Lavoro per la Rai da quasi trent’anni: ne sono trascorsi venti da quando presentai per la prima volta un progetto editoriale per provare ad affrontare e raccontare questo tema, vero dramma civile dell’Italia repubblicana. Tanto grave (e rivelatore di una crisi di sistema), da aver dato luogo nel corso degli anni a una “strage, continua e crescente”, come FNSI e Usigrai la definiscono, sottolineandone il perdurare.

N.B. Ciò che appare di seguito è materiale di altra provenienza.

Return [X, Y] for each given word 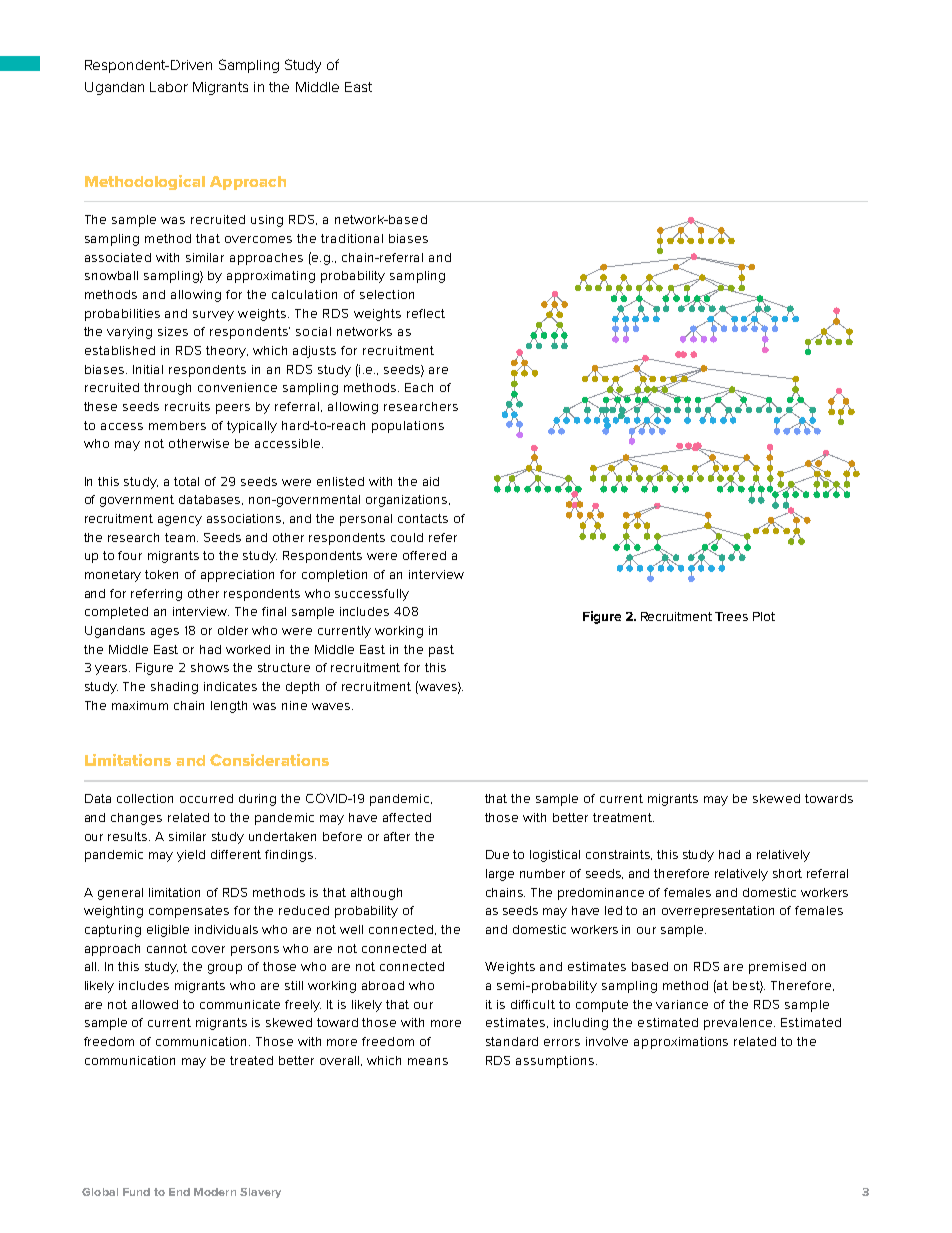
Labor [169, 87]
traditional [352, 238]
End [179, 1192]
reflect [426, 313]
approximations [681, 1043]
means [428, 1061]
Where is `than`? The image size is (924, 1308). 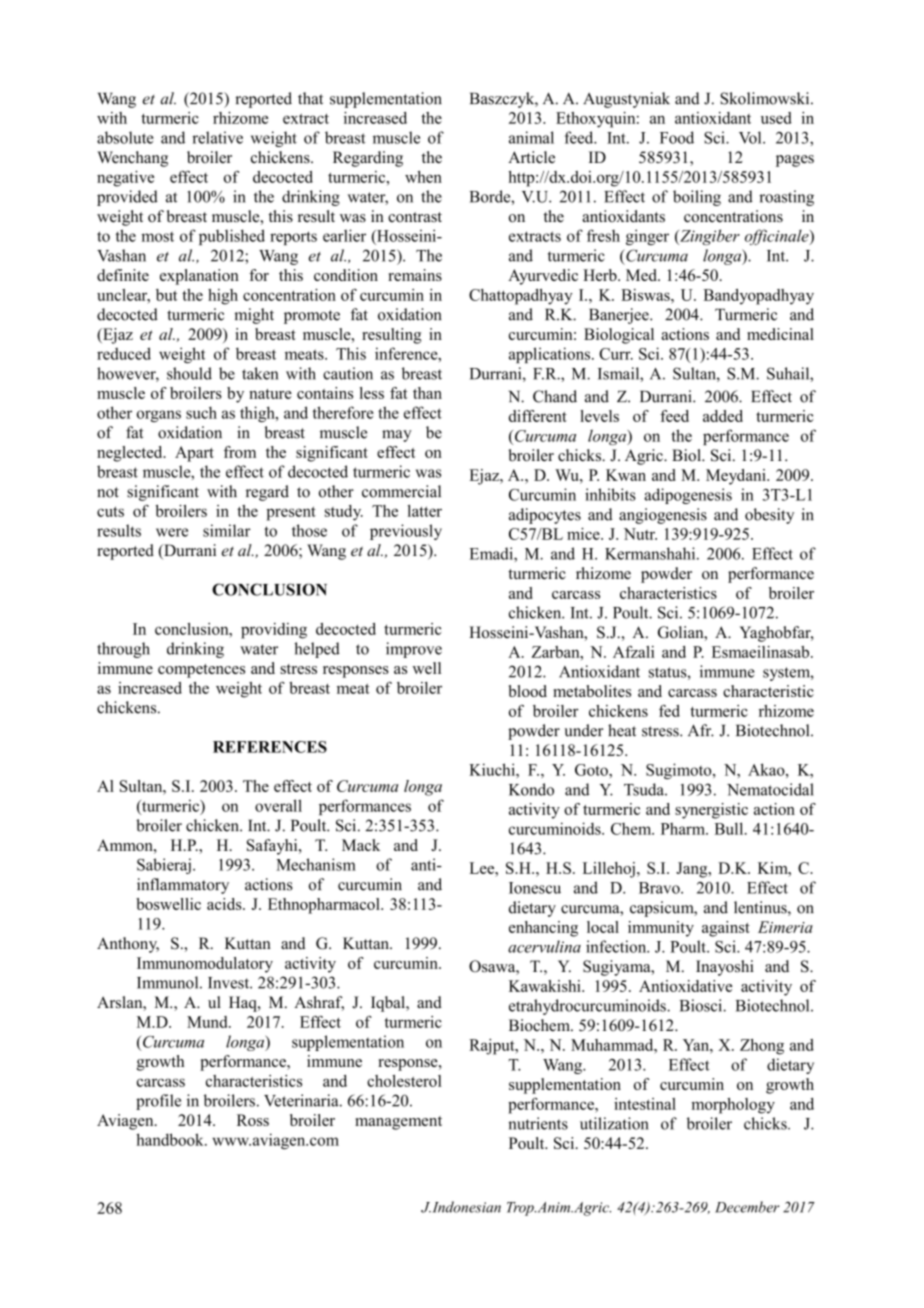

Eppure, si dirà, le notizie vengono date; gli incidenti raccontati; i numeri sommati; le vite, una dopo l’altra, sottratte. È vero: nei notiziari – soprattutto in quelli delle sedi regionali – non mancano le cronache degli incidenti. Né, su scala nazionale, ci si dimentica mai di commemorare ogni anno la “strage delle stragi”, quella dei minatori della miniera di Marcinelle: l’esplosione che l’8 agosto 1956 uccise 136 lavoratori italiani e 95 belgi.
Ma si sa: l’eccezionalità è un carattere che rende, si perdoni la brutta parola, “notiziabile” qualsiasi fenomeno. Ora, però, cogliendo il carattere civile della richiesta presentata alla Rai, non si tratta di organizzare eccezionali “maratone” televisive in occasione di eventi eccezionali.
Perché è qui che sta l’aspetto cruciale del tema: qualsiasi morte sul lavoro sarebbe da considerarsi eccezionale; non dovrebbe costituire solo lo spunto per una “breve di cronaca”. Occorre, al contrario, cercare di ricuperare la dignità di ogni vita, la forma di ogni corpo, il suono di ogni voce sacrificata sull’altare del lavoro: proprio quell’idea che l’Articolo 1 della Costituzione pone a fondamento del nostro vivere insieme.
È dunque su questa contraddizione selvaggiamente crudele – come riscopriamo ogni volta che uno qualsiasi di noi cade mentre svolge l’attività dalla quale estrae il proprio reddito – che dovrebbe articolarsi l’impegno e civile che oggi si chiede all’azienda del servizio pubblico radiotelevisivo.
Non ci mancano né le energie né gli strumenti: le grandi banche-dati audiovisive; le emeroteche digitali; le collezioni fotografiche… persino i social network. E poi: le banche dati e gli archivi delle Organizzazioni Sindacali, dell’INAIL, dell’ISTAT, dei centri di ricerca: il passato è documentato capillarmente. Senza troppa sistematicità e senza uniformità, è vero, ma le informazioni non mancano. E non mancano nemmeno le tecnologie e i saperi capaci di estrarre un senso storico e civile da quegli agglomerati giganteschi di dati, numeri e nomi.
D’altro canto anche il presente – l’oggi – può essere a sua volta documentato – giorno per giorno – con occhio attento al valore della memoria, al senso del singolo sacrificio; con l’acribia necessaria a scindere le emozioni dai problemi; con l’attenzione a distinguere le vicende umane dai contesti, i rischi oggettivi dall’incuria, la fatalità dalla speculazione.
Così sarà possibile documentare onestamente i fatti, restituire fedelmente i contesti, raccogliere le memorie delle persone: è questa la conclusione alla quale vorrei che si giungesse tutti insieme per aggiungere un significato civile più forte e riconoscibile al lavoro dell’informazione nel servizio pubblico. Anche quando tutto ciò che resta, nelle mani di chi sta intorno a noi, sono solo sangue e lacrime, qualche foto e – nel migliore dei casi – un discorso recitato da un vicesindaco o da prete (o chi per loro), distratti dall’odore dell’incenso e dal garrire delle bandiere.